The LA Times has an interesting article on evolutionary theories of depression that also discusses how these might lead to new and improved treatments for the condition.
The fact that mental illness is both widespread and disabling is a puzzle in evolutionary terms, if you believe that a vulnerability to psychological disorder is strongly inherited.
Indeed, the evidence suggests that there is a significant inherited component in mental illness, although the extent of this influence is debated.
If this is the case, the question arises ‘why do we still have mental illness if inheriting the risk for it makes you much less likely to reproduce?’. Surely it should have been ‘bred out’ of the population?
Some use this as an argument to suggest that the role of genetics in mental illness has been overstated, and that the majority of risk arises from environmental factors, particularly those that cause stress and trauma.
Others suggest that the same inherited attributes that increase risk for mental illness can be beneficial when they don’t result in serious impairment.
For example, research has suggested that people who are at high risk for schizophrenia, or have slight or fleeting psychosis-like thoughts, are more likely to be creative or original thinkers [pdf].
More recently, it was reported that a gene called DARPP-32 increases risk for schizophrenia as well as being linked to the more efficient use of a key brain circuit in the frontal lobe.
This might explain why genes that increase these tendencies are still in the gene pool, and only when too many of these traits are inherited is the person very likely to suffer ill-effects when confronted by severe life stresses.
A similar theory was put forward by the late Dr David Horrobin is his book The Madness of Adam and Eve: How Schizophrenia Shaped Humanity (ISBN 0593046498).
As an aside, Horrobin was famously the subject of a controversy after a critical obituary was published in the British Medical Journal, leading to an angry reaction and the journal publishing an apology.
The LA Times article is a great overview of evolutionary theories of depression that might help answer questions about why someone might inherit a tendency to be depressed.
If this tendency is understood as an exaggerated form of something that might be beneficial in small doses, it may give clues to new treatments, and the article looks at what treatments researchers are considering with this in mind.
Link to LA Times article ‘The mind, as it evolves’.
Regarding the evolutionary origins of mental illness (in particular Schizophrenia), or what is sometimes called the darwinian paradox (e.g. Why deleterious traits persist when those traits prevent biological fitness- the quantity of offspring organisms leave-)
T. Crow is suggesting that schizophrenia is at the basis our unique capacity to speak and language. But he shows skepticism with some evolutionary explanations because some of the advantages that they posit are not at the level or in the same dimension of the disadvantages, say, we cannot expect that a given disorder centered around a cluster of disfunctions could improve certain functions center around another cluster.

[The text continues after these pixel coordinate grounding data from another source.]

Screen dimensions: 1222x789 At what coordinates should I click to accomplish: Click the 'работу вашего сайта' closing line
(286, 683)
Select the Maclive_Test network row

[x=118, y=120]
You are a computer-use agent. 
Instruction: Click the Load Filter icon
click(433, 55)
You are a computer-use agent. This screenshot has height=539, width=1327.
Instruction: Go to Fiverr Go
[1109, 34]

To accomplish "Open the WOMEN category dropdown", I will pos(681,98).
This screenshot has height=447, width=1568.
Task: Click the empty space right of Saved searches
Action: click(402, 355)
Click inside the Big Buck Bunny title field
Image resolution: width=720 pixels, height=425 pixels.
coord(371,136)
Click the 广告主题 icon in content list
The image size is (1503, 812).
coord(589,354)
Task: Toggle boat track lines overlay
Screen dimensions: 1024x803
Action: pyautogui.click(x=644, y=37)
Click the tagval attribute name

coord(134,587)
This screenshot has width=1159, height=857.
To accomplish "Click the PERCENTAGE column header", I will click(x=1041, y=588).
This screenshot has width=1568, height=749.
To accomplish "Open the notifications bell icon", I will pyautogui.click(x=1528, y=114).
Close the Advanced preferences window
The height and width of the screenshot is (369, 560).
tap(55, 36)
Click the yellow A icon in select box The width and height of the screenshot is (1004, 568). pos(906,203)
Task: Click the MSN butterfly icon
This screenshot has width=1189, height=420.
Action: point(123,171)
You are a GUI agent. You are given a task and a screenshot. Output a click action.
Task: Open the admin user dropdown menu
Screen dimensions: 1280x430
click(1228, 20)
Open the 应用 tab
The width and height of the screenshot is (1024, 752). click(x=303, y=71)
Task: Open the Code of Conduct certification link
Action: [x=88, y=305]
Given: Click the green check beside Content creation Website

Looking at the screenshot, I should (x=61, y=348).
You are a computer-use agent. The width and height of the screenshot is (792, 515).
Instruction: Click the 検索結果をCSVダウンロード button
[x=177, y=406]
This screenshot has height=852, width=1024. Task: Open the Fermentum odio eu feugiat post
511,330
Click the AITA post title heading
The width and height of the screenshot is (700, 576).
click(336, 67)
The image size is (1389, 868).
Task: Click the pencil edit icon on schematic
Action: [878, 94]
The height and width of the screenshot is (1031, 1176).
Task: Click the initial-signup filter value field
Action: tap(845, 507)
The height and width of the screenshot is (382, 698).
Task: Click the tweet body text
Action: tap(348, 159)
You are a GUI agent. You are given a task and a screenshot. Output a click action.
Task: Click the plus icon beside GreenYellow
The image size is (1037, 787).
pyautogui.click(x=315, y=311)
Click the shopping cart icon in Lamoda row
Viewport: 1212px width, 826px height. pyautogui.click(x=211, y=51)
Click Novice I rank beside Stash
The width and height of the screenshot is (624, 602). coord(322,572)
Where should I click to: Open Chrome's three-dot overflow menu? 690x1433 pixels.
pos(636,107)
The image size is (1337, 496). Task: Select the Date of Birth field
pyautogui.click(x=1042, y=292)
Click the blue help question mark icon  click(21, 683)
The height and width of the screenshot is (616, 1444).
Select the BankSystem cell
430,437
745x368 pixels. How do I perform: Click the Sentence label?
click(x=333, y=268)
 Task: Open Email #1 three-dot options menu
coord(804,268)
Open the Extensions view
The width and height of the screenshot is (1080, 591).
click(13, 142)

When talking on depression some evolutionary explanations suggest an anlogy with pain as an interoceptive or homeostatic signal, but in the case of depression, as a signal that some behaviours of the individual is compromissing its fittness.
In this point i´m skeptic as well, because women that have been mothers recently but suffer post-partum depression, why they have depression interpreted in this sense; having a child increase their fittness don´t you think?